Something, alas, is missing. The lover, though often ardent in his words of pursuit, is barely lukewarm in his actions. Similarly, the woman for whom he is supposedly pining away speaks as though her whole life between their meetings is just dead routine. Antoinette is a flurry of energetic anticipation in preparing for Armand’s visits, yet, as soon as they are together, she is as distant in the present as ambiguous about a future between them.
The duchess takes the poses of a woman falling in love, even as we witness her infatuation with the style, not with the man. Armand brusquely makes a demand he cannot effect and Antoinette trumps his bluff by simply asking “how?” He arranges for the duchess’ abduction, but in parallel fashion loses the spark once it could catch flame. Armand has all the trappings of a man of action, but we recognize them as circumstantial, not characterological.
Once it is unmistakable that the two will never become lovers, Rivette teases us with the cleverness of the unraveling. They who cannot but be appearances to each other must remain hot in pursuit of what neither would know how to want. How can the frustration of this failed attraction be rendered meaningful?
Miraculously, the film provides an unexpected, though forceful, answer. The surrounding characters function as mouthpieces of the idea that adherence to social form and subordination of any feeling to the necessity of weighing how it is to function in the world is precisely what gives life meaning. Forget transformative experiences, grand passions, religious conversions, liftings of the veil- no one wants them. If some misfit is seduced by a moment of inner revelation into imagining a different life, it is everyone’s task, by way of censure or complicity, to unite towards supporting that person in keeping the personal private until it can be conveniently forgotten.
Each of these characters is in harmony with his/her station in life; they are survivors.
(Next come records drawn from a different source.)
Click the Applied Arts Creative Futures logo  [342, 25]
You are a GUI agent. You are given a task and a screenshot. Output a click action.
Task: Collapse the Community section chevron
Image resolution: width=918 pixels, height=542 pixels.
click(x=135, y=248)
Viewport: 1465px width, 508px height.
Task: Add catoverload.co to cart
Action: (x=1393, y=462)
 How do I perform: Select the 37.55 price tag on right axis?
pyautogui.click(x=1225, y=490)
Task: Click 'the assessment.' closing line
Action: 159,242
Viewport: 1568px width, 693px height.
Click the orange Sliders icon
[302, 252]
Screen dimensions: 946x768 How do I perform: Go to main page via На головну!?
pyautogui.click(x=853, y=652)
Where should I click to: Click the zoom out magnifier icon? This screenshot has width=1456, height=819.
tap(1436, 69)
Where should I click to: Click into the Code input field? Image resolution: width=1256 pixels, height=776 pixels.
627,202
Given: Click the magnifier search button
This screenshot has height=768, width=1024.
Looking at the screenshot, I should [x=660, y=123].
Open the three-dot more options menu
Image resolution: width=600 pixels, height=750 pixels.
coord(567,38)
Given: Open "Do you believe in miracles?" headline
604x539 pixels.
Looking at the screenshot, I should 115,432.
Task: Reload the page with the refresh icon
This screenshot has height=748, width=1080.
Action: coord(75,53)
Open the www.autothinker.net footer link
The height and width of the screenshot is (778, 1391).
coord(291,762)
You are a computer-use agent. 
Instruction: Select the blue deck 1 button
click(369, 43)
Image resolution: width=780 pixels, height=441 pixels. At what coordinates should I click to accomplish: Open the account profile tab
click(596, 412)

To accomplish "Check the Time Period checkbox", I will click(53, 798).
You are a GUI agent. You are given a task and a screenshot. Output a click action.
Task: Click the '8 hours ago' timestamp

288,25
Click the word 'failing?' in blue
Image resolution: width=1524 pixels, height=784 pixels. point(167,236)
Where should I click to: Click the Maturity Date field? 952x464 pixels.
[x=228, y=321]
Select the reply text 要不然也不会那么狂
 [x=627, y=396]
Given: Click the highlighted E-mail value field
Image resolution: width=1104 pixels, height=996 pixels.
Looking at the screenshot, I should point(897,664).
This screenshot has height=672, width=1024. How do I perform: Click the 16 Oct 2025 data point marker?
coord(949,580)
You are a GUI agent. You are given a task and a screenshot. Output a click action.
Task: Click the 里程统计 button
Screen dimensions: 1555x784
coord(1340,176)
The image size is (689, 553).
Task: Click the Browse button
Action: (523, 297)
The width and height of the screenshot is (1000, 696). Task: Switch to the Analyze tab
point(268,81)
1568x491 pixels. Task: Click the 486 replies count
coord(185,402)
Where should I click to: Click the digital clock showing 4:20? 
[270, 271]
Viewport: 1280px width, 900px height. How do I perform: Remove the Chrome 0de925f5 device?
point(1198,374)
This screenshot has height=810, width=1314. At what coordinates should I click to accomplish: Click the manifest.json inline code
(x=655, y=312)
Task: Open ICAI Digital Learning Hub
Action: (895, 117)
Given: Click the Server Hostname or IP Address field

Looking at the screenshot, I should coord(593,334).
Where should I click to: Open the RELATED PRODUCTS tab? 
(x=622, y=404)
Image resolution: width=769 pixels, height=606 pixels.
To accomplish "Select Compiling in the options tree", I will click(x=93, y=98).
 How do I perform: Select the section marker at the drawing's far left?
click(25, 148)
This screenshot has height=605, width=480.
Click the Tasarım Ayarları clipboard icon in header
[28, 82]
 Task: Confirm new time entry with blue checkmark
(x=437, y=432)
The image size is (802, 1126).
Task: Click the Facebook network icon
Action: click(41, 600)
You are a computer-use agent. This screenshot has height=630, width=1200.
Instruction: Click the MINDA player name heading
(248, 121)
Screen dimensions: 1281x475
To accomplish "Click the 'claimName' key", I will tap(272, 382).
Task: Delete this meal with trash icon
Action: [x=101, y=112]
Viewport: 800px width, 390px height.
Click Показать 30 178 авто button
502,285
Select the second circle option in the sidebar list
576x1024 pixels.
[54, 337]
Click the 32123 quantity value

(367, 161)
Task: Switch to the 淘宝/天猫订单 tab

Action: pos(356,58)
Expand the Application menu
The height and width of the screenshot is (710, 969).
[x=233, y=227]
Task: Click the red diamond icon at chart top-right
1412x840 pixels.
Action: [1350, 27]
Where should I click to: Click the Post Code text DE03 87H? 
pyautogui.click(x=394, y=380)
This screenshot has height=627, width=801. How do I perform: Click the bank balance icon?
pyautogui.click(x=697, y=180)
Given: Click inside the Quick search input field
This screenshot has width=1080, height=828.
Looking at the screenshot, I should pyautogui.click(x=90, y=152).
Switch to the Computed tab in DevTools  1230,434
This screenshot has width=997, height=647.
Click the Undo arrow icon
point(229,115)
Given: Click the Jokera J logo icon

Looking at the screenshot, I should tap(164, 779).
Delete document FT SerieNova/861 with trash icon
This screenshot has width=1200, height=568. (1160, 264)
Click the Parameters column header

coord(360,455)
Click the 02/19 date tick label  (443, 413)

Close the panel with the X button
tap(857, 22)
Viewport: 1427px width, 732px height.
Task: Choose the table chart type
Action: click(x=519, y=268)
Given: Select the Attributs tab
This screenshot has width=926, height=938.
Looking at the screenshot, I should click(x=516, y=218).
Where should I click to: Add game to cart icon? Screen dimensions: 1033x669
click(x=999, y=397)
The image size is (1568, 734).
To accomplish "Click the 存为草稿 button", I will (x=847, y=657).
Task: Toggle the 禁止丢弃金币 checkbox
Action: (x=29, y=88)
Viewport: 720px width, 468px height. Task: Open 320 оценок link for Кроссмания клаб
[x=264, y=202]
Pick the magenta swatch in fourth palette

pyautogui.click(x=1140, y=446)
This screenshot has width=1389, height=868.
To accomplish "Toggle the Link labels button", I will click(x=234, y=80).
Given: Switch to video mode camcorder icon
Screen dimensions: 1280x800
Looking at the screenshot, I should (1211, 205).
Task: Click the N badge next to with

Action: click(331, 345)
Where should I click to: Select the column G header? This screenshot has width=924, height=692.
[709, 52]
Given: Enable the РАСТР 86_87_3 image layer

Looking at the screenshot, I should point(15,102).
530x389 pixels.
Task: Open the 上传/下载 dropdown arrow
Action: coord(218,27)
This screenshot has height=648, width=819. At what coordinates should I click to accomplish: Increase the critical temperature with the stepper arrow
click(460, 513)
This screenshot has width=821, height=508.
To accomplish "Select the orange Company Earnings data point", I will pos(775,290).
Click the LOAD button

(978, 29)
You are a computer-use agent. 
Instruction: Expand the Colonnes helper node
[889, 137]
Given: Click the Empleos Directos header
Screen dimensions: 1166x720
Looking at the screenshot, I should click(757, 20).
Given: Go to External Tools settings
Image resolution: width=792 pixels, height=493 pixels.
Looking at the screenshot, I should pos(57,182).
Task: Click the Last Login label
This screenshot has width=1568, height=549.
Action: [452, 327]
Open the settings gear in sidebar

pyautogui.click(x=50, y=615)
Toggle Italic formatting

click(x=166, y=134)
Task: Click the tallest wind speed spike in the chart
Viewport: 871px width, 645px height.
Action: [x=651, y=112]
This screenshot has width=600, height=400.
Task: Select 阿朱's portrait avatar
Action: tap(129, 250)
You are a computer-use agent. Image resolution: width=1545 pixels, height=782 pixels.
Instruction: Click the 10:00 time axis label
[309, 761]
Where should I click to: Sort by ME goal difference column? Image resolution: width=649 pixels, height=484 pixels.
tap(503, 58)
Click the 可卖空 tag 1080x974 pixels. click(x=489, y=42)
The aging and practical Princess, like the convent’s Mother Superior later, understands that form is the only unconditional reality of any given collective; the worldly and veteran Monsieur de Pamier understands that life can only be lived at the juncture of appearance and sentiment. The duchess’ maid, Lisette, can easily resist the luxurious cream-filled pastries that do not agree with her and Julien, the Majordomo, knows that his lot is to obey command and bell alike. Like the Princess and Pamier, these two know how to negotiate advantage from the small, yet immensely variable, slice of latitude that social form and the necessities of life allow.
Antoinette and Armand have found in each other the needed foil for their own reflections. Seemingly the misfits, they are, in fact, utterly conventional. Their security lies in being told that there can be no life outside the rules. Neither wants the substance of contact, for each knows of his/her incapacity to fully surrender to experience. Their gamesmanship ratchets up into high gear until the duchess ruins herself socially, eventually finding her way to the inspired depravations of the religious refuge.
Armand plans to abduct the duchess a second time. With his band of accomplices, the weary and sickly general breaks in to the convent, too late: the duchess is dead. Again, he can think of nothing better than to follow through on his original plan and steals Antoinette’s lifeless body, carrying the corpse back to his waiting ship. Armand is now as adrift as the directionless vessel that suddenly no longer has purpose. His cohort suggests tying weights to the meaningless body and dumping it into the sea, henceforth thinking of the entire experience like a childhood story, or a poem.